A expectativa manteve-se ao último minuto. Só quando Maria Luís Albuquerque chegou à porta do hotel Sol e Serra, em Castelo de Vide, é que o suspense em torno da sua presença na Universidade de Verão do PSD foi desfeito. Sem declarações aos jornalistas, a ex-ministra das Finanças de Passos Coelho, e o nome escolhido por Luís Montenegro para representar Portugal na Comissão Europeia, deixou algumas pistas sobre a sua visão sobre o projecto europeu e admitiu que tem uma “preferência” por uma pasta concreta, mas não a quis revelar. “Espero que a minha experiência como ministra das Finanças me ajude a ultrapassar tempos difíceis como aqueles que ultrapassámos”, acrescentaria.

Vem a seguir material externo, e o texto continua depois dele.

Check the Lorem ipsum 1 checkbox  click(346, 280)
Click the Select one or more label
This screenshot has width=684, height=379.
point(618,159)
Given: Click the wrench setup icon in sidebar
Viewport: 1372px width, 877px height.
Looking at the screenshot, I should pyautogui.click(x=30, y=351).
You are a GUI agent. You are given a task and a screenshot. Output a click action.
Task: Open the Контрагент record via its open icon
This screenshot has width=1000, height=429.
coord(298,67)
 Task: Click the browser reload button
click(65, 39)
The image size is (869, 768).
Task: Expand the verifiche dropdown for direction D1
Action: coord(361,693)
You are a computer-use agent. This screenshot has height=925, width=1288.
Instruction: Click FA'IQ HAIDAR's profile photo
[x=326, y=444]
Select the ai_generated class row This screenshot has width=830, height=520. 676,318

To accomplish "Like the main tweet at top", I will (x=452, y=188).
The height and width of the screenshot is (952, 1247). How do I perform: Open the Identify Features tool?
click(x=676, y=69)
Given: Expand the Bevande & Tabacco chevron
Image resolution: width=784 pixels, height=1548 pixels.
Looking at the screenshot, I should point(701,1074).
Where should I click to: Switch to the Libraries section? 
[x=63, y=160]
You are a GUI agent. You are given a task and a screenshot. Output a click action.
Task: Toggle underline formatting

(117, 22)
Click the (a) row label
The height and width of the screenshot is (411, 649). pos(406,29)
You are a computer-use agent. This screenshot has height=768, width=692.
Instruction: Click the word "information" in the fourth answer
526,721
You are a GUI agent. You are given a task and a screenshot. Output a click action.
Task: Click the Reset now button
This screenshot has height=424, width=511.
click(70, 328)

Aliás, a antiga governante não resistiu em defender as opções do executivo que integrou, sacudido a imagem negativa colada pela troika e sendo peremptória sobre a que diz ser a avaliação dos portugueses: “O país reconheceu o legado de Passos Coelho: nós ganhámos as eleições em 2015”. A observação da ex-governante animou a sala e valeu o mais longo aplauso da noite.
Num discurso que durou cerca de 20 minutos, e que foi seguido por uma sessão de perguntas e respostas às questões dos jovens alunos da Universidade de Verão do PSD, Maria Luís Albuquerque contou até as medalhas que os 27 Estados-membros da União Europeia (UE) trouxeram dos últimos Jogos Olímpicos, em Paris (“mais do que os EUA e a China juntos”), e insistiu que é preciso “pensar na União Europeia como um bloco”.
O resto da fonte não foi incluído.